[Petunjuk Latihan]: Berdasarkan teks bacaan tentang hukum Al-Qur'an dan hadits, sebutkan posisi hadits dalam urutan prioritas sumber hukum syari'ah.

Hukum amaliyah dalam Al-Qur'an terdiri dari dua cabang hukum, yaitu :
1. Hukum-hukum
Ibadah, seperti sholat, puasa, zakat, haji, nadzar, sumpah dan
ibadah-ibadah lainnya yang berkaitan dengan hubungan manusia dengan
Tuhannya.
2. Hukum-hukum
Muamalah, seperti : akad, pembelanjaan, hukuman, pidana, hutang-piutang
dan lain-lain yang tidak berkaitan dengan ibadah vertikal. Hukum
Muamalah mengatur hubungan antara manusia dengan sesamanya baik
perseorangan ataupun kelompok.
III. AL-HADITS/ AS-SUNNAH
A. Pengertian
Secara lughowiyah hadits berarti baru, hadits juga dapat diartikan “sesuatu yang dibicarakan dan dinukil.”
Menurut
istilah ahli hadits yang dimaksud dengan As-Sunnah adalah segala yang
disandarkan kepada Nabi Muhammad SAW, baik yang berupa perkataan,
perbuatan, dan pengakuan/ ketetapan Rasulullah SAW, yang berposisi
sebagai petunjuk dan tasyri’.
Sedangkan
menurut istilah ahli ushul fiqh hadits adalah perkataan, perbuatan dan
penetapan yang disandarkan kepada nabi Muhammad saw setelah kenabiannya.
Adapun perkataan, perbuatan dan penetapan beliau sebelum kenabiannya
tidak dianggap sebagai hadits.
B. Kehujjhan Hadits
Para ulama bersepakat bahwa sunnah merupakan sumber syari’ah yang ketentuan-ketentuannya sejajar dengan Al-Qur'an.
Hal ini jika hadits tersebut merupakan hadits yang mutawattir (shohih).
Hukum islam merupakan apa yang terkandung dalam Al-Qur'an menurut
penjelasan rosul melalui sunnahnya
Bukti tentang kehujjahan hadits sebagai sumber hukum didasarkan kepada beberapa ayat Al-Qur'an, diantaranya :
Katakanlah: "Ta'atilah Allah dan Rasul-Nya; jika kamu berpaling, Maka Sesungguhnya Allah tidak menyukai orang-orang kafir".
C. Kedudukan Hadits
Kedudukan
hadits menurut urutan prioritas sumber-sumber hukum syari’ah berada
pada posisi kedua setelah Al-Qur'an. Seorang mujtahid tidak akan kembali
kepada hadits ketika membahas suatu kejadian, kecuali jika hal tersebut
tidak terdapat dalam Al-Qur'an.
Abdullah
bin Mas’ud Ra. mengatakan bahwa : siapa diantara kalian yang diminta
keputusannya, maka hendaklah ia memutuskan menurut Kitabullah. Jika
masalah yang dihadapi tersebut tidak terdapat sdalah Kitabullah, maka
hendaklah ia memutuskan menurut keputusan yang diambil oleh Rosululloh
Saw.

[Materi yang Disediakan]:
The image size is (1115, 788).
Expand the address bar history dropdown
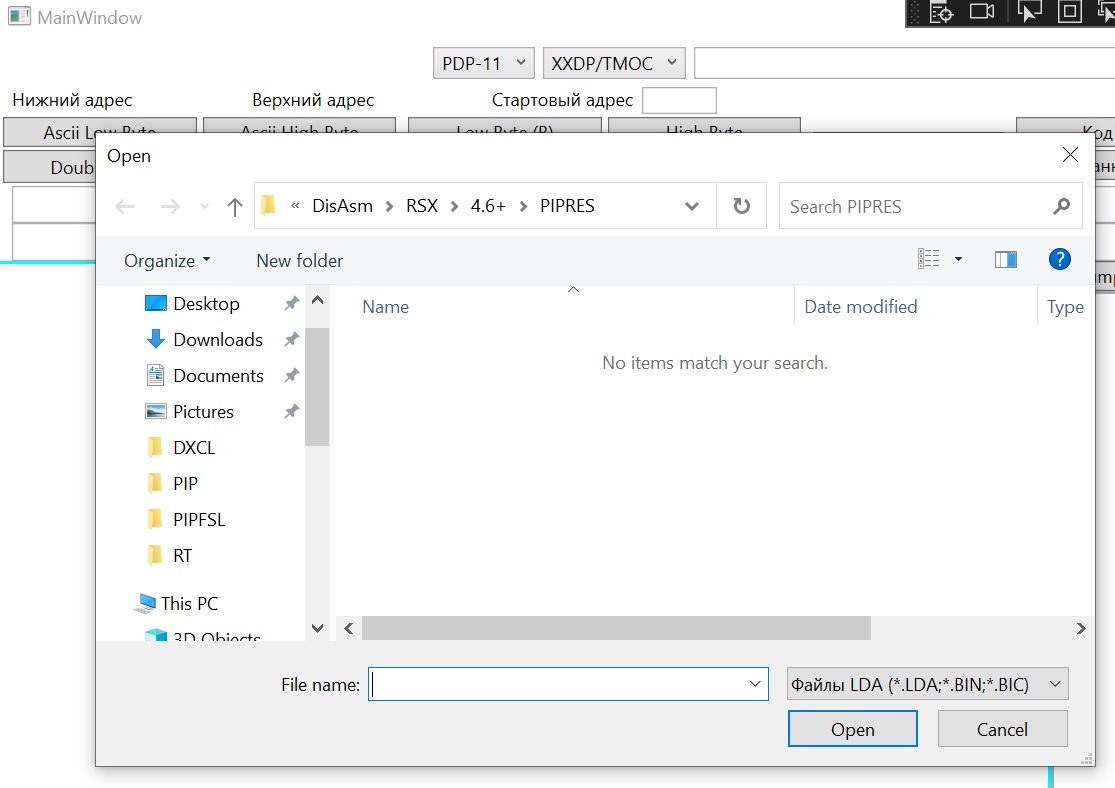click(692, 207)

[Jawaban Latihan]: Hadits berada pada posisi kedua setelah Al-Qur'an.